#### Information given
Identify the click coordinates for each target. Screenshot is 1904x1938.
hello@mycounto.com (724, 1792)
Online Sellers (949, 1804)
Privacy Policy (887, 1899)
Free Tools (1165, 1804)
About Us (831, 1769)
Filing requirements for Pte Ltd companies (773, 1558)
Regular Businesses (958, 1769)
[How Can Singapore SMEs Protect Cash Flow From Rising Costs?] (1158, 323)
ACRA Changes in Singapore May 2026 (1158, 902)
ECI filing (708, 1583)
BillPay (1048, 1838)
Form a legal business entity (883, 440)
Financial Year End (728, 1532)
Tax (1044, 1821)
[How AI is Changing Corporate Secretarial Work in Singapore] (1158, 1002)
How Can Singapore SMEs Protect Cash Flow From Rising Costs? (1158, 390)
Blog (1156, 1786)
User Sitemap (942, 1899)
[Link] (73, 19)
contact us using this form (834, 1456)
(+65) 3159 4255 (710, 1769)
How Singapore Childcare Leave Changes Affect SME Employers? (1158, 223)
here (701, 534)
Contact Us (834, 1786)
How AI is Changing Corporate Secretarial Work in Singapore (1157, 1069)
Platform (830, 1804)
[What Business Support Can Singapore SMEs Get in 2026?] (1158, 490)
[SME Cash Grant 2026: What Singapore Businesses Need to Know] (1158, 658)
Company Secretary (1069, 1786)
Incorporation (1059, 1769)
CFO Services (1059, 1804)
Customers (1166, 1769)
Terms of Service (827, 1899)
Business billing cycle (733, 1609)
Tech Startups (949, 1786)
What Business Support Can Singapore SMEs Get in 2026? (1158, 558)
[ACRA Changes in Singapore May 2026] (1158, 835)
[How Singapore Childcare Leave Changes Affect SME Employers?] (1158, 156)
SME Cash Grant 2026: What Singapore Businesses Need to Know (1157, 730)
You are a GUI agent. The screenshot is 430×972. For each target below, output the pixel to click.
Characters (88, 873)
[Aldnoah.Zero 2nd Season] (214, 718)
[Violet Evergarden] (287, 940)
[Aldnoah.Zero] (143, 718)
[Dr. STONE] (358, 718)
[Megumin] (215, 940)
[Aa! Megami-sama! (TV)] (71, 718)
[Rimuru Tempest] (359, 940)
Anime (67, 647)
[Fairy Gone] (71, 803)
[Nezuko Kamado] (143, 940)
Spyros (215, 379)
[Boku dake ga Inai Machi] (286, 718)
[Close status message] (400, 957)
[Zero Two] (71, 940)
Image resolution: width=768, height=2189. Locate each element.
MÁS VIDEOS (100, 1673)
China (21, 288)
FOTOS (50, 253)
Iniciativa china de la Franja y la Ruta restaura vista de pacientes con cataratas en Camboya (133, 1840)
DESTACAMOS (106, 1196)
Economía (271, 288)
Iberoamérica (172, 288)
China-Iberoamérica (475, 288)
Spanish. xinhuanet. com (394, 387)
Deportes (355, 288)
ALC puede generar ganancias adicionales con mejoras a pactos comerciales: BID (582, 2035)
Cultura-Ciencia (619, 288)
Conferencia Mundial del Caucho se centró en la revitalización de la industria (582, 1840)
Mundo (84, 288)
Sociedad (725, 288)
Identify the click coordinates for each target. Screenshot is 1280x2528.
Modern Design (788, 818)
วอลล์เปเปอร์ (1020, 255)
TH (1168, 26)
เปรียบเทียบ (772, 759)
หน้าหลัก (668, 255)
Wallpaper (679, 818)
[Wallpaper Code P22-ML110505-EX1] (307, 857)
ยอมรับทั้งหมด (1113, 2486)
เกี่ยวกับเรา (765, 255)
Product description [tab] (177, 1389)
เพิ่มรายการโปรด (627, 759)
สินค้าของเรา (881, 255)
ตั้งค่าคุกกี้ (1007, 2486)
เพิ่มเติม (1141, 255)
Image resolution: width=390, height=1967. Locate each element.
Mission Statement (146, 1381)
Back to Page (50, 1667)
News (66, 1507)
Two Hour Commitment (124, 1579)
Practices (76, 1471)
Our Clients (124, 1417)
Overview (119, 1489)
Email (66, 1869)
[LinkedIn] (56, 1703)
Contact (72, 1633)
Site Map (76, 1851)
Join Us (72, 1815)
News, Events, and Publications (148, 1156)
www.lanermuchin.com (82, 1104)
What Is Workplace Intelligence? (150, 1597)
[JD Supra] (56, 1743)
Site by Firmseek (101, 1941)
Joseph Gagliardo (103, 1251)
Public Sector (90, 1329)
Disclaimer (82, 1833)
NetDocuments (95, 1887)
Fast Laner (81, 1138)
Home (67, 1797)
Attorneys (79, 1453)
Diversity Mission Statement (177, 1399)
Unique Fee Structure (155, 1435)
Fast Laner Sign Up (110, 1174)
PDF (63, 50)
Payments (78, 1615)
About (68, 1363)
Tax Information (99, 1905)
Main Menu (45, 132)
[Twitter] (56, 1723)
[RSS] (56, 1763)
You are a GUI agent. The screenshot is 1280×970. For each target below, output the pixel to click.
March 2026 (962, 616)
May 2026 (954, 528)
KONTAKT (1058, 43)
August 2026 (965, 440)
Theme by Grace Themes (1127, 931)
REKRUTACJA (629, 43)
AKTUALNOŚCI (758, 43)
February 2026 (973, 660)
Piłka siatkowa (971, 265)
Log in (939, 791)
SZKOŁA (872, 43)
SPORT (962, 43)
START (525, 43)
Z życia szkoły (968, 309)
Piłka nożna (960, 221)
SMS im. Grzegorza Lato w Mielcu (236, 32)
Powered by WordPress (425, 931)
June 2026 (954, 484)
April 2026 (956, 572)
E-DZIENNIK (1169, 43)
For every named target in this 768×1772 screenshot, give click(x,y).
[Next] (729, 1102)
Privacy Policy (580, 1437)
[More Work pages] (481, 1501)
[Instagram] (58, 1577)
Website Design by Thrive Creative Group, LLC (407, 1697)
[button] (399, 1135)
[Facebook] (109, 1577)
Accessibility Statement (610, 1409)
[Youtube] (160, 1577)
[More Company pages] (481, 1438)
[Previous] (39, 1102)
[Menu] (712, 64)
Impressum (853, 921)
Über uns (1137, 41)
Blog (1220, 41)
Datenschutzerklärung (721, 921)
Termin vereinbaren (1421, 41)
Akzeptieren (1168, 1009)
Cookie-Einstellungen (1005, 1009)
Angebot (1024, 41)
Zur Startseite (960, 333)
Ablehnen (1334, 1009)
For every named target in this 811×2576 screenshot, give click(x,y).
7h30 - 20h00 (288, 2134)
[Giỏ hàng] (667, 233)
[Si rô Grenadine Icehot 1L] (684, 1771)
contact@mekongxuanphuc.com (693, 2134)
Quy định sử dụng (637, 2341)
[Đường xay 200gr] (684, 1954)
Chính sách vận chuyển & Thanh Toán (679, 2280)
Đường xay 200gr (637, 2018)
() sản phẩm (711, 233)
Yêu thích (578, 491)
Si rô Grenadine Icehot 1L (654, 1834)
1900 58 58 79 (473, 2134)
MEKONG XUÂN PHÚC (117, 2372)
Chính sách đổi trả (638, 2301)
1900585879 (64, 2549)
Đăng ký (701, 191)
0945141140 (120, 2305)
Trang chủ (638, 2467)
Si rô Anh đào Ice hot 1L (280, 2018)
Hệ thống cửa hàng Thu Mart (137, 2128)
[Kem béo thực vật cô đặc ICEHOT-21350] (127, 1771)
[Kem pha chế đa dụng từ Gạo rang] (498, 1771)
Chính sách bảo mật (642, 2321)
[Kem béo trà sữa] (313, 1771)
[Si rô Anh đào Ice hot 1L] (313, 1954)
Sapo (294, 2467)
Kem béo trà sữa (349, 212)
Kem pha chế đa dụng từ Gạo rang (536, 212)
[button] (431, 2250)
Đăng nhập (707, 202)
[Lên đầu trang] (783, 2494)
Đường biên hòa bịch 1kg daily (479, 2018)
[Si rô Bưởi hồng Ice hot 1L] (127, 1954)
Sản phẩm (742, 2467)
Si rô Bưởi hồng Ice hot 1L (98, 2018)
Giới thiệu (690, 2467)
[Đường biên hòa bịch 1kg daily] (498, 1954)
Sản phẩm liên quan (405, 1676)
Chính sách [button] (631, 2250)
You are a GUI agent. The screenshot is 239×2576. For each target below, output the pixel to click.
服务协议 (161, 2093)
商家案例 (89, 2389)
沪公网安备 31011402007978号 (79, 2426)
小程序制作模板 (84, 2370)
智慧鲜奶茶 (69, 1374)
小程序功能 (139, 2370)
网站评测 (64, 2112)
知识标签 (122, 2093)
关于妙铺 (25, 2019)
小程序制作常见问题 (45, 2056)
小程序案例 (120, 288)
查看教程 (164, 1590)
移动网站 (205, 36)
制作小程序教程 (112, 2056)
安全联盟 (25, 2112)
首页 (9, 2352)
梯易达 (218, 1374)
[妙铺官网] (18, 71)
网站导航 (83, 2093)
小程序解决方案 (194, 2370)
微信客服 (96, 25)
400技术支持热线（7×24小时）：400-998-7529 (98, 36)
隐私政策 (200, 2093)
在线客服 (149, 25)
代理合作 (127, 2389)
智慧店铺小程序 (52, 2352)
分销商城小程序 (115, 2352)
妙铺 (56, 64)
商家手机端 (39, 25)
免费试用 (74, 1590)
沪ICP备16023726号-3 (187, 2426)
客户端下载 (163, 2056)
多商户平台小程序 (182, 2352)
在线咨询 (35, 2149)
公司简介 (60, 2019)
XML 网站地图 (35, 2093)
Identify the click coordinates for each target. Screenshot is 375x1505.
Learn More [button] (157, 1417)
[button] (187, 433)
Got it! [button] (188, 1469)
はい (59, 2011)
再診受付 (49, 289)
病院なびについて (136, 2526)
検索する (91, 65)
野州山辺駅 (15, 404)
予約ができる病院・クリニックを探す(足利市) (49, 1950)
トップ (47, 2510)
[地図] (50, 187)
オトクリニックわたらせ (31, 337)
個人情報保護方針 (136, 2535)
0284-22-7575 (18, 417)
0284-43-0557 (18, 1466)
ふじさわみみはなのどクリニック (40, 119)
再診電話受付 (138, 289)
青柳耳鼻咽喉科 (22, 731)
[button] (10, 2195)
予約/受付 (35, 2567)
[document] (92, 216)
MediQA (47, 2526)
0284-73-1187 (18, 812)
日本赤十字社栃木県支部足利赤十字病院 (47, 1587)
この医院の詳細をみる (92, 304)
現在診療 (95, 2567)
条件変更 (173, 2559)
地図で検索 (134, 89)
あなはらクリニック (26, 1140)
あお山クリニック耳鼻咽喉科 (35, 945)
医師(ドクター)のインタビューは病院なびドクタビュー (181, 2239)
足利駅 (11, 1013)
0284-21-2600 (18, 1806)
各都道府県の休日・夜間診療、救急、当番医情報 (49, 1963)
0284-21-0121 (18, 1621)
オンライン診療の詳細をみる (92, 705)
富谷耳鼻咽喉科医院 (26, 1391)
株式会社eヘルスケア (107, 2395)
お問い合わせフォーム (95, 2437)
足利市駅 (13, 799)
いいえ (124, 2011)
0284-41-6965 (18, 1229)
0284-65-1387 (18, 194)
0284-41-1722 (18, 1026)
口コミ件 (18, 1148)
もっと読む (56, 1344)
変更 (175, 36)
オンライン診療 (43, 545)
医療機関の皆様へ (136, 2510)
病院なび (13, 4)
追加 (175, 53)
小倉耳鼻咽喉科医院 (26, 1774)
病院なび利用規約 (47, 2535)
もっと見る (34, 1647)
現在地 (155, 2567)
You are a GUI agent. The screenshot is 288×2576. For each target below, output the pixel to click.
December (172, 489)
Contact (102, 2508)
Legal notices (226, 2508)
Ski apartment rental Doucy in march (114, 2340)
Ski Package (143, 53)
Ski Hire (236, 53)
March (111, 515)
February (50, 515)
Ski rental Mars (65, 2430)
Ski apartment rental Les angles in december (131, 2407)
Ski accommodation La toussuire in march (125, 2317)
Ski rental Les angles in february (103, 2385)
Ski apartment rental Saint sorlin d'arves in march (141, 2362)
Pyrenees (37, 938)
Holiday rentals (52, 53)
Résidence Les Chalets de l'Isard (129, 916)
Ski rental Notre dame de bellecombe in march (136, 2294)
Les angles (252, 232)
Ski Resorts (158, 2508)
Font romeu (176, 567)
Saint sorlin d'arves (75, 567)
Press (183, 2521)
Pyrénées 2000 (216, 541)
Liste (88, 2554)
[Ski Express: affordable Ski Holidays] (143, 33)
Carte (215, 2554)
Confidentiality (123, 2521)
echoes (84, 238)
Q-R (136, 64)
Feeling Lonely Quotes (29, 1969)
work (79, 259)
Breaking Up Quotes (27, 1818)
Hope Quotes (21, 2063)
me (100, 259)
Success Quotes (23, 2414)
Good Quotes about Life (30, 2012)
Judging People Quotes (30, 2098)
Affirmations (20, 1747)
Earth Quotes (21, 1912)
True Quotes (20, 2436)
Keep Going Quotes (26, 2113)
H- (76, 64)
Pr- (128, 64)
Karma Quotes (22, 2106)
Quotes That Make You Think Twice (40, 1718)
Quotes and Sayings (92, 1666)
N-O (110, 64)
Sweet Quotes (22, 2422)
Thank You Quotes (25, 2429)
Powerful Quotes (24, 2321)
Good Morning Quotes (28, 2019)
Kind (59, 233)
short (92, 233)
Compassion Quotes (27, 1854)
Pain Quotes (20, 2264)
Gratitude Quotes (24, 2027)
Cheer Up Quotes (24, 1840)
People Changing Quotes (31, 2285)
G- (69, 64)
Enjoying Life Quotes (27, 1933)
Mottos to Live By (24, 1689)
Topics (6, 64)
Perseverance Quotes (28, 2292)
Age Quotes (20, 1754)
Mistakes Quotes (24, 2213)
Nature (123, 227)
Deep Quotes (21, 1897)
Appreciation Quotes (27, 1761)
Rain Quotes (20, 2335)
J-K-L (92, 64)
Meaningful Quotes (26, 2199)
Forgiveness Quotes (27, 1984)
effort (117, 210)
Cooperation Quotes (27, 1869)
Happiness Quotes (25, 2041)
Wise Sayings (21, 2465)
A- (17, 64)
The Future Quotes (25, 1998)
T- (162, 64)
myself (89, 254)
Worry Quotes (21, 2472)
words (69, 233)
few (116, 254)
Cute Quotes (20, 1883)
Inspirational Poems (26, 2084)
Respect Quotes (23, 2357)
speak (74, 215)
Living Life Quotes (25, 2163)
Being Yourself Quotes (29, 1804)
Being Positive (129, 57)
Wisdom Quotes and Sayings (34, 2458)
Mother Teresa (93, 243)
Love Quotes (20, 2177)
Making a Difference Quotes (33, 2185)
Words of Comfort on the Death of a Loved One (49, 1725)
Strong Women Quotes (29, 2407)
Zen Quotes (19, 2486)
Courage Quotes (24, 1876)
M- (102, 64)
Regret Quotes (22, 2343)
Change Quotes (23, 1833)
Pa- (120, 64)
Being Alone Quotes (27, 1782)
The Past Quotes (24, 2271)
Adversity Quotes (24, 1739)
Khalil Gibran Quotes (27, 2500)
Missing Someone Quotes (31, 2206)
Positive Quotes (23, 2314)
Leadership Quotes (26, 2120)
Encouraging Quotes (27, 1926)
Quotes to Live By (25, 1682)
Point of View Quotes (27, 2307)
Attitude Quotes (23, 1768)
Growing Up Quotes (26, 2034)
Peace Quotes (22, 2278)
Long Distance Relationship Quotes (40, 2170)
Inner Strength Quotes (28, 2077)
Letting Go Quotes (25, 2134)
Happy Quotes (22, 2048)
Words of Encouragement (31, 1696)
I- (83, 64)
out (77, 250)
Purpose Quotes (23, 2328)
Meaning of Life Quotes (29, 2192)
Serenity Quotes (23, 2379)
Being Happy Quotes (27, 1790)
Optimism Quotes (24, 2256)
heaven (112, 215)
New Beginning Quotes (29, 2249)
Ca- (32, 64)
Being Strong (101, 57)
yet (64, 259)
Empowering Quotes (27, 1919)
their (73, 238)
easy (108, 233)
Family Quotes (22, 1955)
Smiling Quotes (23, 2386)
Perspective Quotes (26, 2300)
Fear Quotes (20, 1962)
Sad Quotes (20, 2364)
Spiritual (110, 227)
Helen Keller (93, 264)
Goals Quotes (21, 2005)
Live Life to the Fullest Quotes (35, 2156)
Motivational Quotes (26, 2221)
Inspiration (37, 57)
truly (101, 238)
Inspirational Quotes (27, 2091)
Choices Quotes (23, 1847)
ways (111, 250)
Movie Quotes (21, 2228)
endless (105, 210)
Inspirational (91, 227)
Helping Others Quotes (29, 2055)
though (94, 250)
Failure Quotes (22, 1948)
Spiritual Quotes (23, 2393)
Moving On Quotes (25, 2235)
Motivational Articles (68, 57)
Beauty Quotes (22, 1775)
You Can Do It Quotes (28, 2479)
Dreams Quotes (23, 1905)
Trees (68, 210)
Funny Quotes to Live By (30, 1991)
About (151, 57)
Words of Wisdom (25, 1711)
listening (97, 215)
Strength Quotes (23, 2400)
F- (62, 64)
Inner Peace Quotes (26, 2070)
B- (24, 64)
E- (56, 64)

#### What the task asks
Locate the word "Design" in the entries, and copy every line where it is found.

#### Result of the task
Modern Design (788, 818)
Website Design by Thrive Creative Group, LLC (407, 1697)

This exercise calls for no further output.